Kipling era un escritor ingenioso, hábil para plantear los escenarios, versátil: en La extraña cabalgada de Morrowbie Jukes, un jinete delirante por culpa de la fiebre despierta en un extraño lugar habitado por gente todavía más extraña, a quien no se considera viva pese a no estar muerta: nadie puede abandonar el poblado, que se encuentra cerrado, por un lado, por una pared cuya arena siempre se desprende, arrastrando al infeliz que intenta escalarla por enésima vez para deslizarse exhausto y vencido, y por otro, por una misteriosa patrulla fluvial que dispara a todo aquel que trata de escapar cruzando el río. En ese poblado maldito, las condiciones de amo inglés o de brahmín no significan nada: allí unos y otros deben vivir en madrigueras excavadas en la arena y rezar por desarrollar la habilidad suficiente para atrapar lo que sea que dé la aridez de esa tumba sin cerrar, en la que los días y las noches se vuelven terroríficamente interminables, y en la que la supervivencia no es siquiera un objetivo deseable. Aquí Kipling sienta un precedente para historias como Perdidos, no cabe duda. O para el pozo de Bane. En el Bisara de Pooree el autor diseña su propia reliquia de las calamidades, cuya historia, a modo de introducción, trabaja minuciosamente como un artesano: “Algunos indígenas aseguran que vino del otro lado de Kulu, donde se encuentra el zafiro de once pulgadas, el Zafiro del Templo. Otros, que fue fabricado en el Santuario del Diablo de Ao-Chung, en el Tíbet [...] Todas estas historias sobre su llegada a la India son falsas.
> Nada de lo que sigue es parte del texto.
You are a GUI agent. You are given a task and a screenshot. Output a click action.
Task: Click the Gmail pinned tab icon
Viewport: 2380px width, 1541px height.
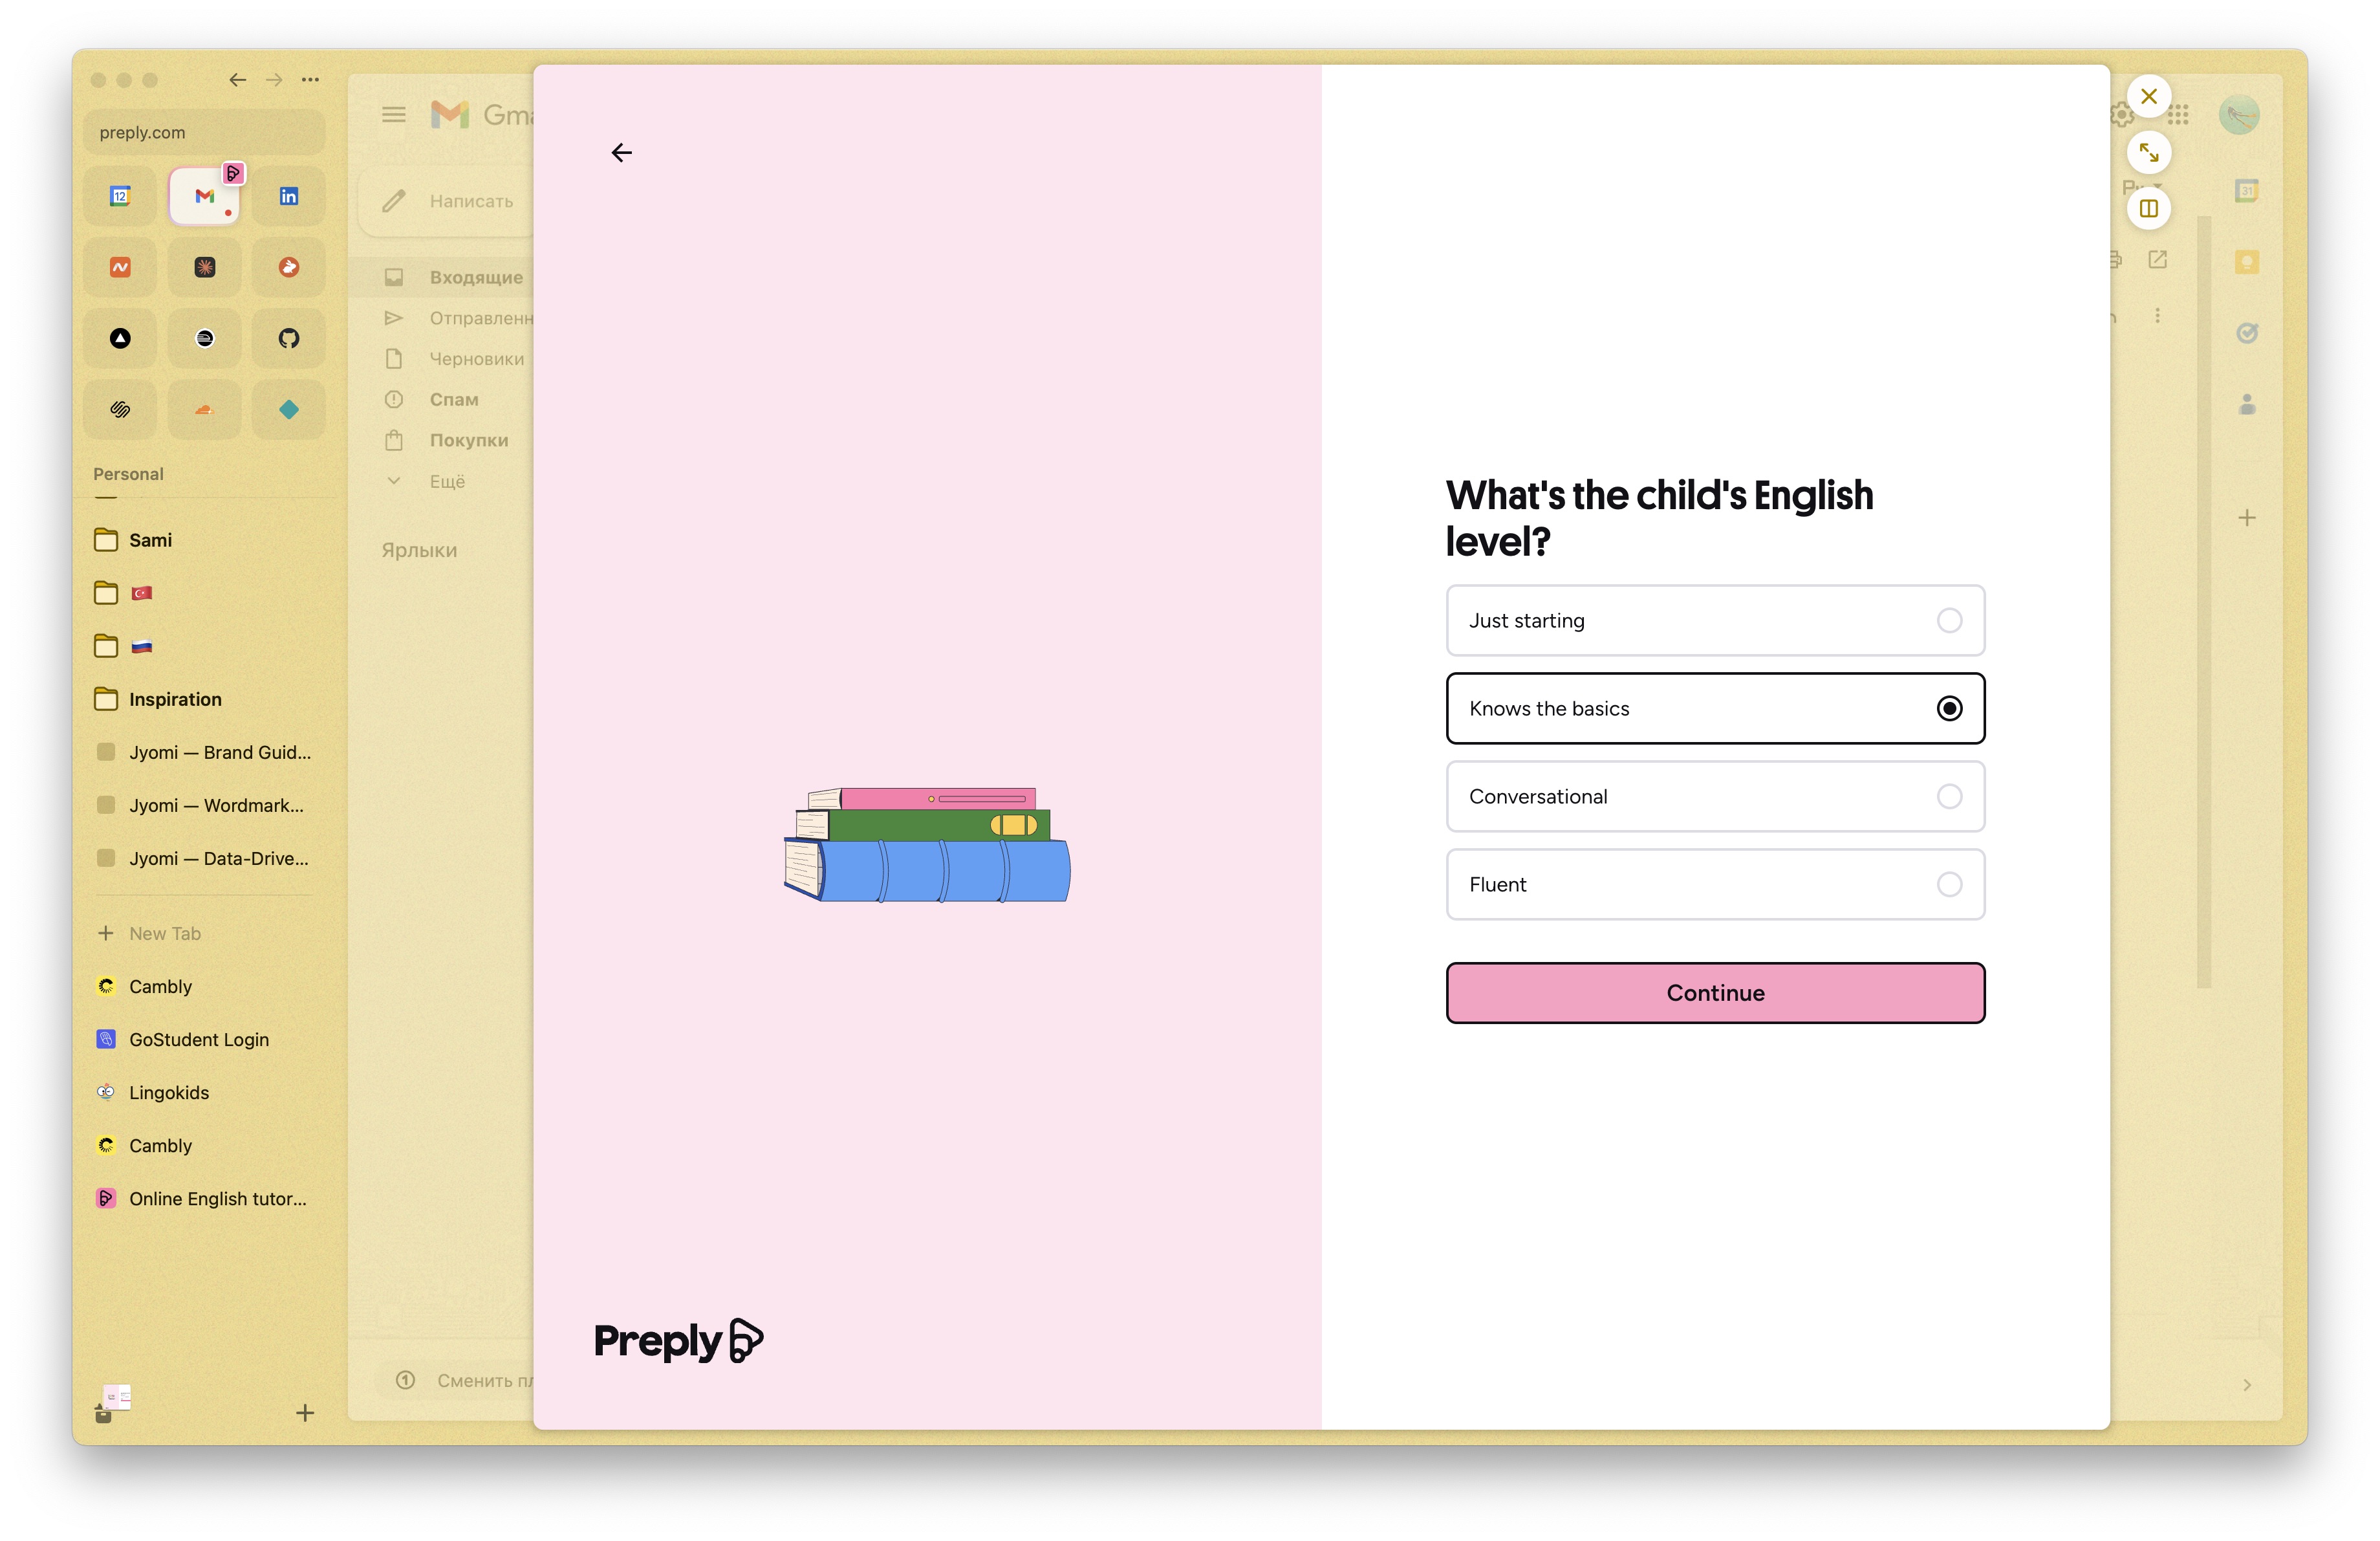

Fue hecho en Pooree hace siglos [...] En cuanto a su forma, se trata de una cajita cuadrada de plata, engastada en la parte exterior con ocho pequeños rubíes encarnados. En el interior de la caja, que se abre por medio de un resorte, se encuentra un pequeño pez sin ojos, tallado en alguna especie de oscura y brillante madera, y envuelto en un pedazo de tela de oro descolorida”. Kipling no es exactamente un autor que haya quedado en los márgenes [todavía], pero el contorno de sus historias se desdibuja a medida que se adentra en la espesura que crece y crece y crece arborescente y salvaje. Parece imposible que nada sobreviva ahí dentro. Pese a todo, logran escapar susurros.